## Required work
Reproduce the data verbatim from the line with "I will point(375,30)." to the line with "Looking at the screenshot, I should (x=698, y=24).", both of those lines included.

-.-.-

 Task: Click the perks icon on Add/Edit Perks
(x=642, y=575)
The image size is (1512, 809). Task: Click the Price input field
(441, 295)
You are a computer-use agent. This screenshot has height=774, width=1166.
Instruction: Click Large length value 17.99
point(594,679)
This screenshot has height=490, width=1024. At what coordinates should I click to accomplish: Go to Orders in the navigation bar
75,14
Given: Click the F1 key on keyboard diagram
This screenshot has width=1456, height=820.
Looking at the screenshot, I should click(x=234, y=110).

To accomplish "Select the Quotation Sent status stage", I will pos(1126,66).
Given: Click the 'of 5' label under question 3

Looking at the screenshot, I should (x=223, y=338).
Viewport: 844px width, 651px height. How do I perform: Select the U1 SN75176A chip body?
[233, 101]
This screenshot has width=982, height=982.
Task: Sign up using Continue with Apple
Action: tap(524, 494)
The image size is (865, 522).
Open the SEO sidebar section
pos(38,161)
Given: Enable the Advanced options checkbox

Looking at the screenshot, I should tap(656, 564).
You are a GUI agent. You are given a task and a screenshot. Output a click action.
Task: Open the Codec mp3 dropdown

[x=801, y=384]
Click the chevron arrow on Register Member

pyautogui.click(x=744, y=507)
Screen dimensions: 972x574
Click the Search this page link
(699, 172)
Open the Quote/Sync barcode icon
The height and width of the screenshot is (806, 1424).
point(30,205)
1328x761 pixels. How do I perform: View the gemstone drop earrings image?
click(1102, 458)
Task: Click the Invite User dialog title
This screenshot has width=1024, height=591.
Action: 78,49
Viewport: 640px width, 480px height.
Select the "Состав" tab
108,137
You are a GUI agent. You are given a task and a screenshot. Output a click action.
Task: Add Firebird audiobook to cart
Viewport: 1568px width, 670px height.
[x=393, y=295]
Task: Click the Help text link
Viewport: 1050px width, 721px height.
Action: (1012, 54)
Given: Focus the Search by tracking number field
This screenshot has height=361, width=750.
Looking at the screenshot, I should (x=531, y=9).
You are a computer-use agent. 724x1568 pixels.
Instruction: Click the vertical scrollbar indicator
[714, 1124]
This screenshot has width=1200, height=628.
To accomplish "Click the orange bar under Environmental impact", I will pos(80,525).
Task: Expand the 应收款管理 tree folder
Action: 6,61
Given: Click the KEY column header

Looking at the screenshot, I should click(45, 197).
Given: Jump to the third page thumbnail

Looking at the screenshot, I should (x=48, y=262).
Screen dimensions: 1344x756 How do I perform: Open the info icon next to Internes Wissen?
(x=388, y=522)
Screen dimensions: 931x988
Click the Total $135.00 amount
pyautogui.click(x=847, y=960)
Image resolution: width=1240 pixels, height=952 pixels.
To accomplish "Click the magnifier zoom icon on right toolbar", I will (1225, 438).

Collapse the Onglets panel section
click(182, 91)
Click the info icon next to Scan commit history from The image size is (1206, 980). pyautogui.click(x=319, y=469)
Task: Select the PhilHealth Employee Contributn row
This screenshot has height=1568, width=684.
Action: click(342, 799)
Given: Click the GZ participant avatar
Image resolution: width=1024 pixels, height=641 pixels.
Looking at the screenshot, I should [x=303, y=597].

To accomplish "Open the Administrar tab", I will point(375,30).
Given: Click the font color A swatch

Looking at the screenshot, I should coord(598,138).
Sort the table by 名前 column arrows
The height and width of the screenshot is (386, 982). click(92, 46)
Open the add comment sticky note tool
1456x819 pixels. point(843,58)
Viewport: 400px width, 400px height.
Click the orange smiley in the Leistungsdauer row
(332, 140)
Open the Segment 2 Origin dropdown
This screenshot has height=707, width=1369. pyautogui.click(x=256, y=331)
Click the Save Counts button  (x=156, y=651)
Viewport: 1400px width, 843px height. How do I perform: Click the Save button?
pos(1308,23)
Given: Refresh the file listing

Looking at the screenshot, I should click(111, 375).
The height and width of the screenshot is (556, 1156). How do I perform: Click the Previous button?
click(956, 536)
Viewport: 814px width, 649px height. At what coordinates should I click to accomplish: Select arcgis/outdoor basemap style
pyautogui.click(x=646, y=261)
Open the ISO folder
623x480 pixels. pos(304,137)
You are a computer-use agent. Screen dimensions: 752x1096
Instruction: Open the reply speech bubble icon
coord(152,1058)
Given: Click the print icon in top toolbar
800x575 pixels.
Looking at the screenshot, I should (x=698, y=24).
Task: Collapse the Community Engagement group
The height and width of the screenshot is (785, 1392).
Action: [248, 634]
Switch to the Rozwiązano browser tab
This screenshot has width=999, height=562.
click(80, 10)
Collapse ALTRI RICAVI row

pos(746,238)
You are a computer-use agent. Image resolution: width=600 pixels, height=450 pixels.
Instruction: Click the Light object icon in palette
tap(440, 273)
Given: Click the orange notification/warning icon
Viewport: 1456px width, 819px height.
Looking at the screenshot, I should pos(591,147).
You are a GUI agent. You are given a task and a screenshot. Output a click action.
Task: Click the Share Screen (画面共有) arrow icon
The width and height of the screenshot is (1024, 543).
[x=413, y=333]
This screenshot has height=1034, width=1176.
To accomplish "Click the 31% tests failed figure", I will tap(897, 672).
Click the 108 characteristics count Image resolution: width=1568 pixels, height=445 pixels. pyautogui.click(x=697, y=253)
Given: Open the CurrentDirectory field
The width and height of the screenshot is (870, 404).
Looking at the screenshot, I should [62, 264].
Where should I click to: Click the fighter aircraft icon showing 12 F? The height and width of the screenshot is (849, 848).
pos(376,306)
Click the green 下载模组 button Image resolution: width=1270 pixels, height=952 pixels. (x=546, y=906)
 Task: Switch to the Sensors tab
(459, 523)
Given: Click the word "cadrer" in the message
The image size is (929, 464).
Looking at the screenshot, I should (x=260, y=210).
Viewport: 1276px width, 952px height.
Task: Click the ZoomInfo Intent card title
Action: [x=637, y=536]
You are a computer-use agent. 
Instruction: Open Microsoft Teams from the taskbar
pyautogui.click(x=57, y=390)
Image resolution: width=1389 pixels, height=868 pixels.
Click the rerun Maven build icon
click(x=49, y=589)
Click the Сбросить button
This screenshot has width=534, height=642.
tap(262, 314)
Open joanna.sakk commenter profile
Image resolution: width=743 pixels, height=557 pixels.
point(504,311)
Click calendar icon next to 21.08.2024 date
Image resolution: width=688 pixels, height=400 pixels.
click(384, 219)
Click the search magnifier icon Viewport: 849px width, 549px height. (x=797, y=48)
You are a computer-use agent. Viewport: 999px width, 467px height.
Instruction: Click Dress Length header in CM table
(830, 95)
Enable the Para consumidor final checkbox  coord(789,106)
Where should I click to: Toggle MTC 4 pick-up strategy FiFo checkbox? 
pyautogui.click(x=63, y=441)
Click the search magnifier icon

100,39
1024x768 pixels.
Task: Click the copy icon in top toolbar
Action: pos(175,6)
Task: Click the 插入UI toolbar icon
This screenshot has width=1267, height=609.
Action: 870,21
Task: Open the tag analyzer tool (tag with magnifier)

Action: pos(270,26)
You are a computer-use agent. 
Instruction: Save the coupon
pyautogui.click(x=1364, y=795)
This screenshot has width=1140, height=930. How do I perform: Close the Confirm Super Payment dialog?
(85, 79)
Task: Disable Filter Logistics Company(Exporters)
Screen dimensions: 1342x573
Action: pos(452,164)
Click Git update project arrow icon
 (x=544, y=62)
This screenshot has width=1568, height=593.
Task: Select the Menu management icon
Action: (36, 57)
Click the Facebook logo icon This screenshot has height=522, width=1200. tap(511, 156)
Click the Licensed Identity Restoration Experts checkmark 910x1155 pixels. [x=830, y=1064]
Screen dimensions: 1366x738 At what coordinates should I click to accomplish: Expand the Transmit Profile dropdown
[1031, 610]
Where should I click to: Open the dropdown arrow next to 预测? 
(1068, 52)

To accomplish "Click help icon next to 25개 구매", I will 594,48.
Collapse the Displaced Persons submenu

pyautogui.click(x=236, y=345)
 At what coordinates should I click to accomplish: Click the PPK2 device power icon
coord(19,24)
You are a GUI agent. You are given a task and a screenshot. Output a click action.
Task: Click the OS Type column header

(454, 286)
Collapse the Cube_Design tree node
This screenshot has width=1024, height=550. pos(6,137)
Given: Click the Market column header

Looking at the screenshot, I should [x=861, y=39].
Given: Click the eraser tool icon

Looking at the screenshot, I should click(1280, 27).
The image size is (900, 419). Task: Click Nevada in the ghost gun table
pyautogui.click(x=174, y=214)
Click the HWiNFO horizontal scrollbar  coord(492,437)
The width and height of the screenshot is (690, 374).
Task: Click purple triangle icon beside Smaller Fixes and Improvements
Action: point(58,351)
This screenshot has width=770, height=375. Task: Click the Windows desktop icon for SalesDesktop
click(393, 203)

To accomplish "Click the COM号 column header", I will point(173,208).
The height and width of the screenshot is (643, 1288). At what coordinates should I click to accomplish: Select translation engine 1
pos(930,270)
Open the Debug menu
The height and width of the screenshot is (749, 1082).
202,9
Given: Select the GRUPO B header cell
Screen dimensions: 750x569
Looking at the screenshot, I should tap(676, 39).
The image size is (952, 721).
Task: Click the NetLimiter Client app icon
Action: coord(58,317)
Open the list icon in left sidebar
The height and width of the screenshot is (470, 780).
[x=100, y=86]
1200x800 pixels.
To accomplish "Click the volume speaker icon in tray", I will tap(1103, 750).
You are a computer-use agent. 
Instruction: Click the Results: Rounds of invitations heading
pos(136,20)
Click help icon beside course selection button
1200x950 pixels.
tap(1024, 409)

-.-.-

## Worked solution
To accomplish "Open the Administrar tab", I will point(375,30).
Given: Click the font color A swatch

Looking at the screenshot, I should coord(598,138).
Sort the table by 名前 column arrows
The height and width of the screenshot is (386, 982). click(92, 46)
Open the add comment sticky note tool
1456x819 pixels. point(843,58)
Viewport: 400px width, 400px height.
Click the orange smiley in the Leistungsdauer row
(332, 140)
Open the Segment 2 Origin dropdown
This screenshot has height=707, width=1369. pyautogui.click(x=256, y=331)
Click the Save Counts button  (x=156, y=651)
Viewport: 1400px width, 843px height. How do I perform: Click the Save button?
pos(1308,23)
Given: Refresh the file listing

Looking at the screenshot, I should click(111, 375).
The height and width of the screenshot is (556, 1156). How do I perform: Click the Previous button?
click(956, 536)
Viewport: 814px width, 649px height. At what coordinates should I click to accomplish: Select arcgis/outdoor basemap style
pyautogui.click(x=646, y=261)
Open the ISO folder
623x480 pixels. pos(304,137)
You are a computer-use agent. Screen dimensions: 752x1096
Instruction: Open the reply speech bubble icon
coord(152,1058)
Given: Click the print icon in top toolbar
800x575 pixels.
Looking at the screenshot, I should (x=698, y=24).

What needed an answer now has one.